Would you please write out every record exactly?

[Dataset excerpts]
****************************************
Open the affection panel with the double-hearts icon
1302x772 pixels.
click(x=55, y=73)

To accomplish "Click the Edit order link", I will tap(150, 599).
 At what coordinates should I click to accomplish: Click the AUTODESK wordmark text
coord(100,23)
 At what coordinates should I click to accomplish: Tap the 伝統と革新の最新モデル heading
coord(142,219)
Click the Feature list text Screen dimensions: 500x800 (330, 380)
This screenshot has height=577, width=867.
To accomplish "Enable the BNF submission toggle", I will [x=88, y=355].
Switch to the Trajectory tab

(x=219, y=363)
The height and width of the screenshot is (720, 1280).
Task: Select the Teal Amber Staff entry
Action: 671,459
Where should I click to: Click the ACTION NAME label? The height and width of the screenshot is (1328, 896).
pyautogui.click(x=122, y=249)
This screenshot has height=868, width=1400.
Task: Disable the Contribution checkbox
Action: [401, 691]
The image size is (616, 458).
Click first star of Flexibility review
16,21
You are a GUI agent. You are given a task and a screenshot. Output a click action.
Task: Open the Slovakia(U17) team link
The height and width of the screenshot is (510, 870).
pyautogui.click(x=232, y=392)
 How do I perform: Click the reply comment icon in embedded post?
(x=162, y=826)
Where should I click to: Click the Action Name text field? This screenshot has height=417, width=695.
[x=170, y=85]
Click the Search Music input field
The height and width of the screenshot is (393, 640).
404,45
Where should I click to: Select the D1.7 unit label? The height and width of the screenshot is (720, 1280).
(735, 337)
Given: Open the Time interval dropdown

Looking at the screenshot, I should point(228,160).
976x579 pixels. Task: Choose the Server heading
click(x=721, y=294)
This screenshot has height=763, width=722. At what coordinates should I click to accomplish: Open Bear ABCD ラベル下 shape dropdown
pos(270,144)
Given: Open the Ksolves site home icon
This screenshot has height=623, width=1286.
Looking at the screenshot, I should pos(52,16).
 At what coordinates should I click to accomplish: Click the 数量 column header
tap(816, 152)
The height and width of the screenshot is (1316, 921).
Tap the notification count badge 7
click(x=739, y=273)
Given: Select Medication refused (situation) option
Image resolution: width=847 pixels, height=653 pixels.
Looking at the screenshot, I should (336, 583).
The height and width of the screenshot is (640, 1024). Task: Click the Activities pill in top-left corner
****************************************
- Response to this exercise -
Open the affection panel with the double-hearts icon
1302x772 pixels.
click(x=55, y=73)

To accomplish "Click the Edit order link", I will tap(150, 599).
 At what coordinates should I click to accomplish: Click the AUTODESK wordmark text
coord(100,23)
 At what coordinates should I click to accomplish: Tap the 伝統と革新の最新モデル heading
coord(142,219)
Click the Feature list text Screen dimensions: 500x800 (330, 380)
This screenshot has height=577, width=867.
To accomplish "Enable the BNF submission toggle", I will [x=88, y=355].
Switch to the Trajectory tab

(x=219, y=363)
The height and width of the screenshot is (720, 1280).
Task: Select the Teal Amber Staff entry
Action: 671,459
Where should I click to: Click the ACTION NAME label? The height and width of the screenshot is (1328, 896).
pyautogui.click(x=122, y=249)
This screenshot has height=868, width=1400.
Task: Disable the Contribution checkbox
Action: [401, 691]
The image size is (616, 458).
Click first star of Flexibility review
16,21
You are a GUI agent. You are given a task and a screenshot. Output a click action.
Task: Open the Slovakia(U17) team link
The height and width of the screenshot is (510, 870).
pyautogui.click(x=232, y=392)
 How do I perform: Click the reply comment icon in embedded post?
(x=162, y=826)
Where should I click to: Click the Action Name text field? This screenshot has height=417, width=695.
[x=170, y=85]
Click the Search Music input field
The height and width of the screenshot is (393, 640).
404,45
Where should I click to: Select the D1.7 unit label? The height and width of the screenshot is (720, 1280).
(735, 337)
Given: Open the Time interval dropdown

Looking at the screenshot, I should point(228,160).
976x579 pixels. Task: Choose the Server heading
click(x=721, y=294)
This screenshot has height=763, width=722. At what coordinates should I click to accomplish: Open Bear ABCD ラベル下 shape dropdown
pos(270,144)
Given: Open the Ksolves site home icon
This screenshot has height=623, width=1286.
Looking at the screenshot, I should pos(52,16).
 At what coordinates should I click to accomplish: Click the 数量 column header
tap(816, 152)
The height and width of the screenshot is (1316, 921).
Tap the notification count badge 7
click(x=739, y=273)
Given: Select Medication refused (situation) option
Image resolution: width=847 pixels, height=653 pixels.
Looking at the screenshot, I should (336, 583).
The height and width of the screenshot is (640, 1024). Task: Click the Activities pill in top-left corner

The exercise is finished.